WHAT YOU ARE ASKED TO DO – Find the lines of the material below that include the string "toolbar", then copy each one.

═════ INFORMATION PROVIDED

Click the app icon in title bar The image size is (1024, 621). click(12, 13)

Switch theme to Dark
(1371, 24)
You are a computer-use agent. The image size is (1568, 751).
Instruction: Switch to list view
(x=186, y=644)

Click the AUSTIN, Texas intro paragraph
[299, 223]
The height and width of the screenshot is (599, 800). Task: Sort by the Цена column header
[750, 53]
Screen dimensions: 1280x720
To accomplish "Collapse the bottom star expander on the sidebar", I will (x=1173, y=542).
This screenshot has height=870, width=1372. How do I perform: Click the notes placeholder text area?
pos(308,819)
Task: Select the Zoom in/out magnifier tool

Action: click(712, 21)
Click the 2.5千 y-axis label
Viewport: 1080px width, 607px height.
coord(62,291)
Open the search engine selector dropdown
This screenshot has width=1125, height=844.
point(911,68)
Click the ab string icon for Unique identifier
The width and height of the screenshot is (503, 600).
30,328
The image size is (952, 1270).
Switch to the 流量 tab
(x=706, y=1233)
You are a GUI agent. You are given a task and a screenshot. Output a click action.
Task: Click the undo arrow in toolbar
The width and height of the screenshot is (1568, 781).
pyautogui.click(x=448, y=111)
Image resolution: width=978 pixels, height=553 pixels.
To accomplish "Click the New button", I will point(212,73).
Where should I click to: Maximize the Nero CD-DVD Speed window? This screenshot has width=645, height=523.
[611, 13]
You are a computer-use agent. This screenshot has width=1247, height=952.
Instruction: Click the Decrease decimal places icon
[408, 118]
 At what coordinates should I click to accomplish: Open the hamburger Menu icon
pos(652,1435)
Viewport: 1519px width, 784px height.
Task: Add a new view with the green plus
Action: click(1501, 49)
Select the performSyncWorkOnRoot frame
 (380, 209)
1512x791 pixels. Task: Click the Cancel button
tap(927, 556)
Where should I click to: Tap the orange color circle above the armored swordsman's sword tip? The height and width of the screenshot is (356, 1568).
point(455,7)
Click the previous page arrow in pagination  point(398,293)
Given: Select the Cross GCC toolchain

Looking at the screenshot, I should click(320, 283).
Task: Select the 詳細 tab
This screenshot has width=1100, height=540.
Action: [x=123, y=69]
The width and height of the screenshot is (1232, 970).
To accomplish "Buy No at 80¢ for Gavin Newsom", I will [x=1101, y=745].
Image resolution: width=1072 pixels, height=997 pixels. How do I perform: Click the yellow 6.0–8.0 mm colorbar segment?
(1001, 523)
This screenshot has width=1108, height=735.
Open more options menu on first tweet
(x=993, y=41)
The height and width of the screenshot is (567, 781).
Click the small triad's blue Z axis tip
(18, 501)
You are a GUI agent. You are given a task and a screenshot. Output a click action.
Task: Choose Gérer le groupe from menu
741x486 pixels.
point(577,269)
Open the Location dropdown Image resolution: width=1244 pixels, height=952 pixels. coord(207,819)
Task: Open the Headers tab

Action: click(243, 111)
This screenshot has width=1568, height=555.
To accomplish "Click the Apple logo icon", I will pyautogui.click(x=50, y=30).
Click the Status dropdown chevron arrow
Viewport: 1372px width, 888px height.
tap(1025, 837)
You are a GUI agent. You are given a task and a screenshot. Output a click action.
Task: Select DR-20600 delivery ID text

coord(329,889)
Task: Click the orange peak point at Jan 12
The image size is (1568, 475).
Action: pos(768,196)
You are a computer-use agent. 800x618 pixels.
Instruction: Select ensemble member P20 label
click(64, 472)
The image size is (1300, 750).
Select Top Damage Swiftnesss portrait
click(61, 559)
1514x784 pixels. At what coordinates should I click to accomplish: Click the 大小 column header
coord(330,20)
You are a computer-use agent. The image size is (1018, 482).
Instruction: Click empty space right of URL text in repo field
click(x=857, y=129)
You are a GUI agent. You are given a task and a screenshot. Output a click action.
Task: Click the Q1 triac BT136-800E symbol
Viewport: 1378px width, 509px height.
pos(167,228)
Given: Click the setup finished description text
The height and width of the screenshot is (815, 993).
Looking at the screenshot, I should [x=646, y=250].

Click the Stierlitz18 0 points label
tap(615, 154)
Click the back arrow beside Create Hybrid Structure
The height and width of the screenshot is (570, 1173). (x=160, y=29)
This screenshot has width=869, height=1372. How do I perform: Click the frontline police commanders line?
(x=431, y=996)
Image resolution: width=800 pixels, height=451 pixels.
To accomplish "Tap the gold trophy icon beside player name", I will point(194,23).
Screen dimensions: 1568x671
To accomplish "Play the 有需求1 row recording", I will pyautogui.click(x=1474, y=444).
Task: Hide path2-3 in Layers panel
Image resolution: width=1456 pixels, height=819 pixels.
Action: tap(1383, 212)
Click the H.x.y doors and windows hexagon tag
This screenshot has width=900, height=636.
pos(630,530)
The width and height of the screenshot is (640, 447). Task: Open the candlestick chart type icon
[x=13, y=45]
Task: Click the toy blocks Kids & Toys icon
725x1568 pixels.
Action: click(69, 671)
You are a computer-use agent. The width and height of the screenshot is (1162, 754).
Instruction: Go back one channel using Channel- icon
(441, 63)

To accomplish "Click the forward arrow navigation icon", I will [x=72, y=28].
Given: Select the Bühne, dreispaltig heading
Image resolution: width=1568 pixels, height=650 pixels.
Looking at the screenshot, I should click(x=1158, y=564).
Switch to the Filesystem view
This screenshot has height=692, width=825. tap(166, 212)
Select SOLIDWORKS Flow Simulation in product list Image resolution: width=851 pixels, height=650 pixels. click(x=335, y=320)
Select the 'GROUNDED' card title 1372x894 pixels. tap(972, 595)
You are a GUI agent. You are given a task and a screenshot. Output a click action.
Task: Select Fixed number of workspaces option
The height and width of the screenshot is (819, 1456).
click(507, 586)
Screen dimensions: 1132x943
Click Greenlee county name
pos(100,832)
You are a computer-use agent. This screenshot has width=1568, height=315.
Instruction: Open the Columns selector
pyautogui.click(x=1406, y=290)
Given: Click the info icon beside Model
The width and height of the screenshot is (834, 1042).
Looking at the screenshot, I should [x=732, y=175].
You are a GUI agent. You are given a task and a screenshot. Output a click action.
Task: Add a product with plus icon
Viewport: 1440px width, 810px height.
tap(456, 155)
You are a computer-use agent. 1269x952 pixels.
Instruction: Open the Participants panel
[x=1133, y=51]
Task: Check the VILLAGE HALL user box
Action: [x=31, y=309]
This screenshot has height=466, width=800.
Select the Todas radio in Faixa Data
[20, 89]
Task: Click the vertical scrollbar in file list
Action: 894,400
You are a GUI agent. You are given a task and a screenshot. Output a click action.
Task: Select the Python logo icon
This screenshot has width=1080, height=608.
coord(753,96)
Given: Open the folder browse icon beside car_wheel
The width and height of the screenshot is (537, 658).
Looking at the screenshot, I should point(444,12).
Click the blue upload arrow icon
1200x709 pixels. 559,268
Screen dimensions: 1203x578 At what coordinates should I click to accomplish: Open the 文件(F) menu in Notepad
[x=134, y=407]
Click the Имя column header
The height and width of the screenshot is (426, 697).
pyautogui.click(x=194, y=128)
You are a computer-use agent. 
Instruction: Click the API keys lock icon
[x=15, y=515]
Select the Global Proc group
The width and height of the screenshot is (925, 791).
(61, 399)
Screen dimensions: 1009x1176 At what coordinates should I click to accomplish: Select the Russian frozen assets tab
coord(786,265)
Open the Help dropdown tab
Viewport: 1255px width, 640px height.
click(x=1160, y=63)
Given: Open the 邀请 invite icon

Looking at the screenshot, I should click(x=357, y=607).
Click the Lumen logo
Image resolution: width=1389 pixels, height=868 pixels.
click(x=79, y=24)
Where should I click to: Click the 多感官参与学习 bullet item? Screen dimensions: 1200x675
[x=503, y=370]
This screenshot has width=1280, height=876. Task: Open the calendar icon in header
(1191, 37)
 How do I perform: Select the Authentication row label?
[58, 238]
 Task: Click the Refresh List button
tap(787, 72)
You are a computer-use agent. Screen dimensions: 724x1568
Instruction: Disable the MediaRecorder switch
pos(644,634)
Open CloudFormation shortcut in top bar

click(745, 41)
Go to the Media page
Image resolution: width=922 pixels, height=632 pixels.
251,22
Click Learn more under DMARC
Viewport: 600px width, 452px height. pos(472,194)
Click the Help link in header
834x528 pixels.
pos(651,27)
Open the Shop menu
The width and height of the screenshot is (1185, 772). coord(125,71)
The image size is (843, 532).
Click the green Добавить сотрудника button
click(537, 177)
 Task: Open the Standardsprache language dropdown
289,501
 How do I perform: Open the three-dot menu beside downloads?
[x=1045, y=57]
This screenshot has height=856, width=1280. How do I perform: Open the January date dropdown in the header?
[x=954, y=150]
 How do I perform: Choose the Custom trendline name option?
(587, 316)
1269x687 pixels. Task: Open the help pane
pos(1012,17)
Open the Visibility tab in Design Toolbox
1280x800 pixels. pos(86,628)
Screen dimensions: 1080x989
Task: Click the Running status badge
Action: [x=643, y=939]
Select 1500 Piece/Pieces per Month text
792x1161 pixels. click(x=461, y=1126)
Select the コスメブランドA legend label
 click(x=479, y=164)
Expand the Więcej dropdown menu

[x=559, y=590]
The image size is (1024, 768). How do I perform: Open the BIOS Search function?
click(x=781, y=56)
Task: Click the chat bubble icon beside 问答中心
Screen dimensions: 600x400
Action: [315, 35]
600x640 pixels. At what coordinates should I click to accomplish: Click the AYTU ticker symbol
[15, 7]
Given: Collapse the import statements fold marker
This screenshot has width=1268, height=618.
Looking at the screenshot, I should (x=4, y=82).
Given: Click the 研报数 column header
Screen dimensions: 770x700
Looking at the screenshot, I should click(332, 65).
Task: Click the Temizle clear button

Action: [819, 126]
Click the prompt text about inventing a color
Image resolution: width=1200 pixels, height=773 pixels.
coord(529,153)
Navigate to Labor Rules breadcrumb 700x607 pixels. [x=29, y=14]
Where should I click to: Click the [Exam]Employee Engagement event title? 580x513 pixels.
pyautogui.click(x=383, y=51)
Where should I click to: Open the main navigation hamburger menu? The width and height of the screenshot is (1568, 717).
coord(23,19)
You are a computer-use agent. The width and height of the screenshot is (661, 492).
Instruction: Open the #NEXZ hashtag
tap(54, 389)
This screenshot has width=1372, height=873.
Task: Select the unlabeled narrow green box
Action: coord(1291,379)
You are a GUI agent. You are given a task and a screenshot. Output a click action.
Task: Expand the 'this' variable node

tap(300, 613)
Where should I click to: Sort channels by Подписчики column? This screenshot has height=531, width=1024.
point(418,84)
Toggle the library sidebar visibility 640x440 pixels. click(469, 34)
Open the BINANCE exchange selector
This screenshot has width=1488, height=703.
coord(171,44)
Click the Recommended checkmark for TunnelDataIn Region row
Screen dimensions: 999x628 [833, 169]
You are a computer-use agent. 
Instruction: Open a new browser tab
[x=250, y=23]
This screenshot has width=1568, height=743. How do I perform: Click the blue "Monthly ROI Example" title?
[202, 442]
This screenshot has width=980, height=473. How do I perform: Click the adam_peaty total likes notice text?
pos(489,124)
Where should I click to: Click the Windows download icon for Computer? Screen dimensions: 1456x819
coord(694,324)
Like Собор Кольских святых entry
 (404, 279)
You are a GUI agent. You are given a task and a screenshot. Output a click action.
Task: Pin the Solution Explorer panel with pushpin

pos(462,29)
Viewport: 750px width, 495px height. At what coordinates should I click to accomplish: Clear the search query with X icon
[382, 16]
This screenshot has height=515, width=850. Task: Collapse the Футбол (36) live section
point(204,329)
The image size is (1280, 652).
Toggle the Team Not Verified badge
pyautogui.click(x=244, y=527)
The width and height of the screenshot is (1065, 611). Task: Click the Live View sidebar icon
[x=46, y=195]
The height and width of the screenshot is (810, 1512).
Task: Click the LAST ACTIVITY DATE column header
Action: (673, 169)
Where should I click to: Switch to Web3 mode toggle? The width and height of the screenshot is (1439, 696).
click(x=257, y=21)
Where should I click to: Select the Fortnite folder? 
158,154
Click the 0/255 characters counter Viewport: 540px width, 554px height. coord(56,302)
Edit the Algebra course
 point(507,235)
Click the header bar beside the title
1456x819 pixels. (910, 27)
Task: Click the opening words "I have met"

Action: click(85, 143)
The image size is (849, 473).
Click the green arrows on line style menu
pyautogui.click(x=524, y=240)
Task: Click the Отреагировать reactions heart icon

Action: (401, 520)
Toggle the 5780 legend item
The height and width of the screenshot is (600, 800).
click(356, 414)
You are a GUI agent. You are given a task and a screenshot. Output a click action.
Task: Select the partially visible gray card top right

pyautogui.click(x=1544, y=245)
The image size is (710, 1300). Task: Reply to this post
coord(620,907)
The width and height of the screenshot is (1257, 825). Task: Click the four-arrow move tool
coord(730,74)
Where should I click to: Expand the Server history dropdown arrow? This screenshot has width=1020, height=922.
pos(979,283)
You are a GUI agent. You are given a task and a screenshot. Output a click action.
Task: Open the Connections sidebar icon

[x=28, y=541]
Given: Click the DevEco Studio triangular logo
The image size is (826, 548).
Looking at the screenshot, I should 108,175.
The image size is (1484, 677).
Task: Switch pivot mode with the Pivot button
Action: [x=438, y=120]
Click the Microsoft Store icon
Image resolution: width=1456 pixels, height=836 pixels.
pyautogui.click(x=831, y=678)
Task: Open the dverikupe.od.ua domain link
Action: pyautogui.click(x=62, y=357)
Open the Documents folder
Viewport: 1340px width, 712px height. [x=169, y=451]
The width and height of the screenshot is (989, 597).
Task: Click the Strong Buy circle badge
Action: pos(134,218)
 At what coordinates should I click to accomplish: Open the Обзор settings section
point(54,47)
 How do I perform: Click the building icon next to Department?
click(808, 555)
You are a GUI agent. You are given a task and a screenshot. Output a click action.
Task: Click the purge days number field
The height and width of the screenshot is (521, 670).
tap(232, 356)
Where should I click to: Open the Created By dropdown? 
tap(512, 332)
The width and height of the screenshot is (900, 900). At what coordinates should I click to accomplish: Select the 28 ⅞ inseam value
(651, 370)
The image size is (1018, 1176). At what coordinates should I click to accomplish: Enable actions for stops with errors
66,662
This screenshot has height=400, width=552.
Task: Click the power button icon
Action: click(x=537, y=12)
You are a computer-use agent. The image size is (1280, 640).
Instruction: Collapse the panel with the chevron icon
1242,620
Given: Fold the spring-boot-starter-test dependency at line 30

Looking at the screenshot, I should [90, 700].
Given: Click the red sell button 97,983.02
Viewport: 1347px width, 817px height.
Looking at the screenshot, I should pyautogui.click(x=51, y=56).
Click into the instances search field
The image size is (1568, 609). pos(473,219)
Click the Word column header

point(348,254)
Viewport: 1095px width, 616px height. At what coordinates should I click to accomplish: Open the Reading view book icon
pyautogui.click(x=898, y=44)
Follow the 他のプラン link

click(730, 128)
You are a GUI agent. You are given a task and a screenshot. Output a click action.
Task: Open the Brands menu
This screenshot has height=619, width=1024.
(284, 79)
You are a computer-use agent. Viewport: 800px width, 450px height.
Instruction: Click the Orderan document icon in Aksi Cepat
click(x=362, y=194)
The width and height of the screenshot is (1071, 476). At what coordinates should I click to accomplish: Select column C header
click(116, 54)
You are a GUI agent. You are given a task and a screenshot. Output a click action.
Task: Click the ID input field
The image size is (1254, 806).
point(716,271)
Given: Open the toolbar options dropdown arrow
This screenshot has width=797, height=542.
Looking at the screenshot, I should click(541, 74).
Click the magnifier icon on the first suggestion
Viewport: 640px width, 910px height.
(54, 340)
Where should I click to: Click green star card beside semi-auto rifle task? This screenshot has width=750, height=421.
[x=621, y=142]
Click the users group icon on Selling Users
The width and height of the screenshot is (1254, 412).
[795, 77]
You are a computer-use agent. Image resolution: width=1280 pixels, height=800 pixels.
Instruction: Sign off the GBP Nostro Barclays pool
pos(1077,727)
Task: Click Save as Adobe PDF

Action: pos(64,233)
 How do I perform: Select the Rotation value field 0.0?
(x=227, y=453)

══════════

ANSWER SECTION –
Task: Click the undo arrow in toolbar
Given: Open the toolbar options dropdown arrow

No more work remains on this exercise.